* Exercise 1 *
Based on the text about column store indexes, are the following statements correct? (a) Row store indexes perform best on queries that search for a particular value or retrieve a small range of values. (b) A column store index can be modified with ALTER. (c) Column store indexes tend to be better at random reads and writes. Answer yes or no for each, and quote the text's deciding words.

* Provided passage *

----------------

Explore Column Stored Index
What is a column store index?
A columnstore index is a type of data structure that’s used to store, manage and retrieve data that is stored in a columnar-style database.
Why Column Store Index is used ?
- Best for queries that scan/aggregate large sets of data.
- IO Statistics - dramatically reduces # of logical reads.
- Smart IO and caching using aggressive read-ahead read strategy.
- In a regular index, indexed data from each row kept together on single page – and the data in each column spread across all pages of index
- Best for data warehouse/mart queries that scan/aggregate large amounts of data–might lower need for OLAP aggregation
- In a regular index, indexed data from each row kept together on single page – and the data in each column spread across all pages of index
- More and more functionality in DB engine (xVelocity, CDC)
- Some queries might run at least 10x faster (or more)
- Reduced storage costs and enhance performance.
- In Data Warehouses/Data Marts (in a star schema) ,queries performance is gained
- Load from Data Warehouses/Marts into OLAP Cubes
- SSAS OLAP Databases that use the ROLAP methodology or pass-through mode “might” benefit (more so in SQL 2014)
- New Analysis Services Tabular Model uses xVelocity engine
How to Create a column store index?
Expand the table. Under Indexes, right click and select New Index and then Clustered Column store Index as shown below :
Using SQL Server Management Studio :
[gallery ids=”1195,1196” type=”rectangular”]
Using T-SQL
CREATE CLUSTERED COLUMNSTORE INDEX [IXProductID] ON [dbo].[Product] WITH (DROP_EXISTING = OFF, COMPRESSION_DELAY = 0, DATA_COMPRESSION = COLUMNSTORE) ON [PRIMARY] GO
Difference Between Column store vs. Row store index
Row store :
- Row store data is logically organized by rows and columns, and is physically stored in row-oriented data pages.
- Row store indexes perform best on queries that seek data by searching for a particular value or retrieving a small range of values.
Column store :
- The column store index is also logically organized as a table with rows and columns, but the data is physically stored in a column-wise data format.
- Column store indexes work well for mostly read-only queries with large data sets, like data warehousing workloads.
Row Store Index | Column Store Index |
Row store indexes tend to be better for online transaction processing (OLTP) workloads, which use more update and seek operations. | Column store indexes tend to be better for online analytical processing (OLAP) workloads, which use more read operations. |
Row store indexes tend to be better at performing random reads and writes. | Column store indexes tend to be better for performing sequential reads and writes. |
Row store data is logically organized by rows and columns, and is physically stored in row-oriented data pages. | The column store index is also logically organized as a table with rows and columns, but the data is physically stored in a column-wise data format. |
Limitations of Column Store Index
- Cannot be clustered, cannot be created against a view
- Cannot act as a PK or FK, cannot include sparse columns
- Can’t work on tables with Change Data Capture/Change Tracking or FileStream, can’t participate in replication, nor when page/row compression exists
- Cannot be used with certain data types, such as binary, text/image, rowversion/timestamp, CLR data types (hierarchyID/spatial), nor with data types created with MAX keyword…e.g. varchar(max)
- Cannot be used with Unique Identifier
- Cannot be used with decimal > 18
- Cannot be modified with ALTER – must be dropped and recreated
- Not optimized for certain statements (OUTER JOIN, UNION, NOT IN <subquery>)
- Not optimized for certain scenarios (high selectivity, queries lacking any aggregations)
- Issue OUTER JOIN: can’t use directly against table
- Will “work”, but will use slower row execution mode
- Must pre-aggregate separately and then do OUTER JOIN

----------------

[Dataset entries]
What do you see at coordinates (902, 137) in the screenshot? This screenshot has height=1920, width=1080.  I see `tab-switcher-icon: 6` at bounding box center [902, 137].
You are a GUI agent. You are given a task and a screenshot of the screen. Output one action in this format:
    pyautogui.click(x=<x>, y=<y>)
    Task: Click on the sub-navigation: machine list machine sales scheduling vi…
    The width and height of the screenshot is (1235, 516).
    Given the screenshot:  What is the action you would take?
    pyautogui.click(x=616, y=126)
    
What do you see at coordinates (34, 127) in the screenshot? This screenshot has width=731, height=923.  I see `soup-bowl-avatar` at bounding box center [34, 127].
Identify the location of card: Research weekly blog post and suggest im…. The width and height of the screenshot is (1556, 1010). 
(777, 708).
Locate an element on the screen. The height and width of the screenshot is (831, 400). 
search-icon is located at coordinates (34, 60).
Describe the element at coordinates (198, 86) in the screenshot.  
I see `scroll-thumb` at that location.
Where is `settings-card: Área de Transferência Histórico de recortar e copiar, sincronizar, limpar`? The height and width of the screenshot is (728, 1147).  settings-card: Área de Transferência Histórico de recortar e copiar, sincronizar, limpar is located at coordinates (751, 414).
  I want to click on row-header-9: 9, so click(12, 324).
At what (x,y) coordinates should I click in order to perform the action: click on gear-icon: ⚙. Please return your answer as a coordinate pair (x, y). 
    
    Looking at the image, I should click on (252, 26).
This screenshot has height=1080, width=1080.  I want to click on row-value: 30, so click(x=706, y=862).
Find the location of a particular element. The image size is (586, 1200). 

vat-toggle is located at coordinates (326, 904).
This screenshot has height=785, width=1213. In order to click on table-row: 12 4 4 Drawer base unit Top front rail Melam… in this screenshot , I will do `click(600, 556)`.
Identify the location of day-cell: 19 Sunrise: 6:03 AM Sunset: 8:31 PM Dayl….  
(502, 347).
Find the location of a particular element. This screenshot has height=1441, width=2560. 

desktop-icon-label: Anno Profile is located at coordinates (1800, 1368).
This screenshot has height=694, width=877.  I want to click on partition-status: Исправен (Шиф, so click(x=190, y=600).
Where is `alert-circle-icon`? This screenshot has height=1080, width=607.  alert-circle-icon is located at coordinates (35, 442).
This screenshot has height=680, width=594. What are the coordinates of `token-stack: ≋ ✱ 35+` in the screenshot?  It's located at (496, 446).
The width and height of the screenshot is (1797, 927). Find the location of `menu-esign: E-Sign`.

----------------

* Exercise 2 *
Rewrite the rows starting at the line that contains "Find the location of a particular element. This" and ending at the line that contains "This screenshot has height=694, width=877.", replacing "particular" with "specific" and leaving everything else unchanged. Give back only those lines.

* Written response 1 *
(a) Yes: "Row store indexes perform best on queries that seek data by searching for a particular value or retrieving a small range of values."
(b) No: "Cannot be modified with ALTER – must be dropped and recreated"
(c) No: "Column store indexes tend to be better for performing sequential reads and writes."

* Written response 2 *
Find the location of a specific element. This screenshot has height=1441, width=2560. 

desktop-icon-label: Anno Profile is located at coordinates (1800, 1368).
This screenshot has height=694, width=877.  I want to click on partition-status: Исправен (Шиф, so click(x=190, y=600).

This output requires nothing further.